What to produce: Starting at the line containing "Visit commenter zo_makeup's profile" and ending at the line containing "(x=237, y=231)", rewrite the records below as a Markdown table with columns Row and Line, omitting blank lines.

***

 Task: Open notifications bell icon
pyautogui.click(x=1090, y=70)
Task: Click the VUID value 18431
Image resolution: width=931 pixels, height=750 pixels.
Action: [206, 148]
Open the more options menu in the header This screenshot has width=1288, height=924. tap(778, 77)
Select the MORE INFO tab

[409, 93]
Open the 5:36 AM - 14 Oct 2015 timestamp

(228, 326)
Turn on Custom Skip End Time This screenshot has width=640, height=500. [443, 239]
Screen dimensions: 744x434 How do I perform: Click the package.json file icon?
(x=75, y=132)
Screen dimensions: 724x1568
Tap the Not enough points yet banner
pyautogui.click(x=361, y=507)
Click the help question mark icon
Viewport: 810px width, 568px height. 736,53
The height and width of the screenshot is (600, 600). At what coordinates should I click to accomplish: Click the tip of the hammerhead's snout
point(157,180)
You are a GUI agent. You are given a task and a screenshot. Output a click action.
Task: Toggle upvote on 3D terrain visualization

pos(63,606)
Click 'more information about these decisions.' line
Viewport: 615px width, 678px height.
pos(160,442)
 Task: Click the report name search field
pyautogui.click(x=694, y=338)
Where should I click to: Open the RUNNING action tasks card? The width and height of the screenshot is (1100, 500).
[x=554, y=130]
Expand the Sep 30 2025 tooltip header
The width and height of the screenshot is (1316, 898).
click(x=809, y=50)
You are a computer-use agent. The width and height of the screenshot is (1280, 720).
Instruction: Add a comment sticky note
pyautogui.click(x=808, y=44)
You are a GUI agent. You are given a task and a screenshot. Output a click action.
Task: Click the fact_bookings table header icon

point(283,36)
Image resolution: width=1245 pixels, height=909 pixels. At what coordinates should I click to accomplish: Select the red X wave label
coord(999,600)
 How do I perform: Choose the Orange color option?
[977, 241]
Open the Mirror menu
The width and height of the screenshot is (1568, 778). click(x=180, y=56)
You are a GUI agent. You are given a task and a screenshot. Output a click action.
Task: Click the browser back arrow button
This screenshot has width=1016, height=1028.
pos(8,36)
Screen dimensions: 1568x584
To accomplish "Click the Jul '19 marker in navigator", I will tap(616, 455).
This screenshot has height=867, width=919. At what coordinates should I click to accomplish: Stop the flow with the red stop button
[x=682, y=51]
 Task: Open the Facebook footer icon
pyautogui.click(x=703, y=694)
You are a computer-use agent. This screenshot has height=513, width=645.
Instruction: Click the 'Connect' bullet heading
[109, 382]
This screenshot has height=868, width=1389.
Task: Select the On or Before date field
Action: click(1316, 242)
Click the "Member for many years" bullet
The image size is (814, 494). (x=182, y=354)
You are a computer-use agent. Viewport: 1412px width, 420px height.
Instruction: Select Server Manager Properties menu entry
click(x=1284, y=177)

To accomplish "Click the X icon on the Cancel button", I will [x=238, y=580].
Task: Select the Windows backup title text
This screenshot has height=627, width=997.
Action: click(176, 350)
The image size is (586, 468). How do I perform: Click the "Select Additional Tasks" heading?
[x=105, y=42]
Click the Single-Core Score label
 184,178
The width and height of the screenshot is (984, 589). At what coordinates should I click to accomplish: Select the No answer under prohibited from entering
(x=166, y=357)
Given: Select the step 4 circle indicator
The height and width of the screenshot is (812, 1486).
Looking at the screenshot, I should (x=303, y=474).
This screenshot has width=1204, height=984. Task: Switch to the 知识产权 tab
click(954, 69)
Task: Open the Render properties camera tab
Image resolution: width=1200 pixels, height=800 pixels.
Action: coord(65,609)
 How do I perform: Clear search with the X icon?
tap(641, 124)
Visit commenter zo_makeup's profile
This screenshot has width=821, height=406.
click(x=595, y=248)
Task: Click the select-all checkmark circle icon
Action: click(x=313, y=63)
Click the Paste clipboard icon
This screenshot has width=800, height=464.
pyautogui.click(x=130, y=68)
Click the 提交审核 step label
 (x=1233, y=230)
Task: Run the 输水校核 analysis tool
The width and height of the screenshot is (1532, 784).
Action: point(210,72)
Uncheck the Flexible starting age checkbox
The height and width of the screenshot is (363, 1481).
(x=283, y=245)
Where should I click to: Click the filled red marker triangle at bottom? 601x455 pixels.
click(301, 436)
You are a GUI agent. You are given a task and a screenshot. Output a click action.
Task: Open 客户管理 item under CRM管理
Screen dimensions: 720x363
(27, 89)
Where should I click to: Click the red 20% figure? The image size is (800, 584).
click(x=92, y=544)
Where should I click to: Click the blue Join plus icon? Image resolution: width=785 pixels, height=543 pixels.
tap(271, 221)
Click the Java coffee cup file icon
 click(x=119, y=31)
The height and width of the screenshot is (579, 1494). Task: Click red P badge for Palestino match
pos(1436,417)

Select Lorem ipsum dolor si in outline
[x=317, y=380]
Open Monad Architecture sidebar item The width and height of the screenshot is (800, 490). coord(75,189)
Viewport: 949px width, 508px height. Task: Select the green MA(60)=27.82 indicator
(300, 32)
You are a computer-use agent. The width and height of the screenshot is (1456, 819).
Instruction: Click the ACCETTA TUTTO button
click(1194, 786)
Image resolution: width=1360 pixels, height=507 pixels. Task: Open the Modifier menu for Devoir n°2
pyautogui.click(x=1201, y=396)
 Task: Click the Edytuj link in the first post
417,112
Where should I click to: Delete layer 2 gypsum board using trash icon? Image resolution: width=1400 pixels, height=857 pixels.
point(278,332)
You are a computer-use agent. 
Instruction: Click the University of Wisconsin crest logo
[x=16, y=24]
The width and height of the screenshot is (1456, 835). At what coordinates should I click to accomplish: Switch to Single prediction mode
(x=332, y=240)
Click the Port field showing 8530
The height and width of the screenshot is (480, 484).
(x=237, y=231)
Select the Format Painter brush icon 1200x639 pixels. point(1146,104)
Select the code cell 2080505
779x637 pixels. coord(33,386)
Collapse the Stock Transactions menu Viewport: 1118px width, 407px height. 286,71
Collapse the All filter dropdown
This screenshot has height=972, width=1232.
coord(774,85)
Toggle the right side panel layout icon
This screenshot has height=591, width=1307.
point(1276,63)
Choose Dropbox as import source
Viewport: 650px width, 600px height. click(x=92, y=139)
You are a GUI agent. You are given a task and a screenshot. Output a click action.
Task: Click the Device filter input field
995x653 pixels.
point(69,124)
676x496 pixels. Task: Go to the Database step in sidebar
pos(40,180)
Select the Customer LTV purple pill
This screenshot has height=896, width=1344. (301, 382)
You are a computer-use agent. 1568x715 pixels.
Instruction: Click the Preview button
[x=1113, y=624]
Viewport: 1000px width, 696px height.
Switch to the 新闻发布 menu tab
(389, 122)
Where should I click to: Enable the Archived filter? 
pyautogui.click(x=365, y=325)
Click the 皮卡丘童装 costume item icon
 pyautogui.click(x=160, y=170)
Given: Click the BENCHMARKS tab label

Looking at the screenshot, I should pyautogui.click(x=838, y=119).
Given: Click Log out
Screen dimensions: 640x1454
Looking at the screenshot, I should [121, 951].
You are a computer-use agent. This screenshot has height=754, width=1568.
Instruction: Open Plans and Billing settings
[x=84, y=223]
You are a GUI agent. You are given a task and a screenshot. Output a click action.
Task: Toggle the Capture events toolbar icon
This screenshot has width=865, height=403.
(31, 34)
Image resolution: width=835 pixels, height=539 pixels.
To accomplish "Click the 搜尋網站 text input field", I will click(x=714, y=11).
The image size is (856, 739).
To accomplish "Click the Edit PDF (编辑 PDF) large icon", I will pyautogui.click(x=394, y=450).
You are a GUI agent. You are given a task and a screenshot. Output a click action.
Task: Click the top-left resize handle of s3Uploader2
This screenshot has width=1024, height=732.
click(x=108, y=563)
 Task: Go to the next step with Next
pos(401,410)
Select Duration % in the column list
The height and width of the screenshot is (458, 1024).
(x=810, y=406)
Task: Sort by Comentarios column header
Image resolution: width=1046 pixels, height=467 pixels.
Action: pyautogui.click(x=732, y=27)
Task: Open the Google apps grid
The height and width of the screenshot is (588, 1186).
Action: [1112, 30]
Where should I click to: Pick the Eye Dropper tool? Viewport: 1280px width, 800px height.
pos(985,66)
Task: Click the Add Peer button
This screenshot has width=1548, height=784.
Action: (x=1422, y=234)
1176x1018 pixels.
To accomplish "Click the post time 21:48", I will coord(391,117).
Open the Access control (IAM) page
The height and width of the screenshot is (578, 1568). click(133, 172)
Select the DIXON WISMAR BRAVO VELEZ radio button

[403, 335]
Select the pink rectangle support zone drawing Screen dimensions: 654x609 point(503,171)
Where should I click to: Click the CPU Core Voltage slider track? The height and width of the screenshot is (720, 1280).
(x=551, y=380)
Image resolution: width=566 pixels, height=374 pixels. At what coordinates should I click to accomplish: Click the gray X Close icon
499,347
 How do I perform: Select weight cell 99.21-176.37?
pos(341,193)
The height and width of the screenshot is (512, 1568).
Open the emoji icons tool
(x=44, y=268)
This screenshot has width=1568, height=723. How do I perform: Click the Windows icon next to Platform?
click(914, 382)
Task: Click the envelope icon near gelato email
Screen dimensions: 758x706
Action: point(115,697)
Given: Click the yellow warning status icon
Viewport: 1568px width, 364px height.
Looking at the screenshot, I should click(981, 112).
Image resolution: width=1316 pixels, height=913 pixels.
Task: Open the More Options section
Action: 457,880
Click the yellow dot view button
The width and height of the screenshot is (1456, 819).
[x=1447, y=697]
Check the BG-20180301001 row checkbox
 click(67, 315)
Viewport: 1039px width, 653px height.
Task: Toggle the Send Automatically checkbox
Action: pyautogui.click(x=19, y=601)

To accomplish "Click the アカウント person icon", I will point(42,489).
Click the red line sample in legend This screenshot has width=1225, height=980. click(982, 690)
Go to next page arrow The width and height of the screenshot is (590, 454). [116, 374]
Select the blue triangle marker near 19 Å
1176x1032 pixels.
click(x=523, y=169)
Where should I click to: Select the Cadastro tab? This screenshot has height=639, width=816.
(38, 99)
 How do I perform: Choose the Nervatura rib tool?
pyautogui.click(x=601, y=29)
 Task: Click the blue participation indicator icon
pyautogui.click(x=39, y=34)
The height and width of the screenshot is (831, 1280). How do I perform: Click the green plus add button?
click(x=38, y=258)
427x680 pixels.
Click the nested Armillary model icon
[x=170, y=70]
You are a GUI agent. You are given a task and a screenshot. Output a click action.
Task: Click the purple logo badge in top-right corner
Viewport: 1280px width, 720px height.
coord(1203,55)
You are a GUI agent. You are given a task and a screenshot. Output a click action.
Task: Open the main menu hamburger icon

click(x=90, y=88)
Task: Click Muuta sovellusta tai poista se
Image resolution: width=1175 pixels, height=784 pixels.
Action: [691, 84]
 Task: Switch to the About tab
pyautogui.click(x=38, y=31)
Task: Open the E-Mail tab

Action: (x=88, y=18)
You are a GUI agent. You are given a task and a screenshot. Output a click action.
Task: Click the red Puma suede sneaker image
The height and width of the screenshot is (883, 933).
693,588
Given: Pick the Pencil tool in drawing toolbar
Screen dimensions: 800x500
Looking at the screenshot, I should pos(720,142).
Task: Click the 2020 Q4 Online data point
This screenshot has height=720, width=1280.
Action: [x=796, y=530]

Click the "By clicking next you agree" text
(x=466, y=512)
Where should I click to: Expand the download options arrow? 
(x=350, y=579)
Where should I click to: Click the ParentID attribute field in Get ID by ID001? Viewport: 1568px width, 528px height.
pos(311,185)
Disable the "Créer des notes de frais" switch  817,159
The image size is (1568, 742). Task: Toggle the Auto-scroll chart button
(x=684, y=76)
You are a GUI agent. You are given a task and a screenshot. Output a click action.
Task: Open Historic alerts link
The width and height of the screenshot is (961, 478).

***

Right answer:
| Row | Line |
|---|---|
| 1 | Visit commenter zo_makeup's profile |
| 2 | This screenshot has width=821, height=406. |
| 3 | click(x=595, y=248) |
| 4 | Task: Click the select-all checkmark circle icon |
| 5 | Action: click(x=313, y=63) |
| 6 | Click the Paste clipboard icon |
| 7 | This screenshot has width=800, height=464. |
| 8 | pyautogui.click(x=130, y=68) |
| 9 | Click the 提交审核 step label |
| 10 |  (x=1233, y=230) |
| 11 | Task: Run the 输水校核 analysis tool |
| 12 | The width and height of the screenshot is (1532, 784). |
| 13 | Action: point(210,72) |
| 14 | Uncheck the Flexible starting age checkbox |
| 15 | The height and width of the screenshot is (363, 1481). |
| 16 | (x=283, y=245) |
| 17 | Where should I click to: Click the filled red marker triangle at bottom? 601x455 pixels. |
| 18 | click(301, 436) |
| 19 | You are a GUI agent. You are given a task and a screenshot. Output a click action. |
| 20 | Task: Open 客户管理 item under CRM管理 |
| 21 | Screen dimensions: 720x363 |
| 22 | (27, 89) |
| 23 | Where should I click to: Click the red 20% figure? The image size is (800, 584). |
| 24 | click(x=92, y=544) |
| 25 | Where should I click to: Click the blue Join plus icon? Image resolution: width=785 pixels, height=543 pixels. |
| 26 | tap(271, 221) |
| 27 | Click the Java coffee cup file icon |
| 28 |  click(x=119, y=31) |
| 29 | The height and width of the screenshot is (579, 1494). Task: Click red P badge for Palestino match |
| 30 | pos(1436,417) |
| 31 | Select Lorem ipsum dolor si in outline |
| 32 | [x=317, y=380] |
| 33 | Open Monad Architecture sidebar item The width and height of the screenshot is (800, 490). coord(75,189) |
| 34 | Viewport: 949px width, 508px height. Task: Select the green MA(60)=27.82 indicator |
| 35 | (300, 32) |
| 36 | You are a computer-use agent. The width and height of the screenshot is (1456, 819). |
| 37 | Instruction: Click the ACCETTA TUTTO button |
| 38 | click(1194, 786) |
| 39 | Image resolution: width=1360 pixels, height=507 pixels. Task: Open the Modifier menu for Devoir n°2 |
| 40 | pyautogui.click(x=1201, y=396) |
| 41 |  Task: Click the Edytuj link in the first post |
| 42 | 417,112 |
| 43 | Where should I click to: Delete layer 2 gypsum board using trash icon? Image resolution: width=1400 pixels, height=857 pixels. |
| 44 | point(278,332) |
| 45 | You are a computer-use agent.  |
| 46 | Instruction: Click the University of Wisconsin crest logo |
| 47 | [x=16, y=24] |
| 48 | The width and height of the screenshot is (1456, 835). At what coordinates should I click to accomplish: Switch to Single prediction mode |
| 49 | (x=332, y=240) |
| 50 | Click the Port field showing 8530 |
| 51 | The height and width of the screenshot is (480, 484). |
| 52 | (x=237, y=231) |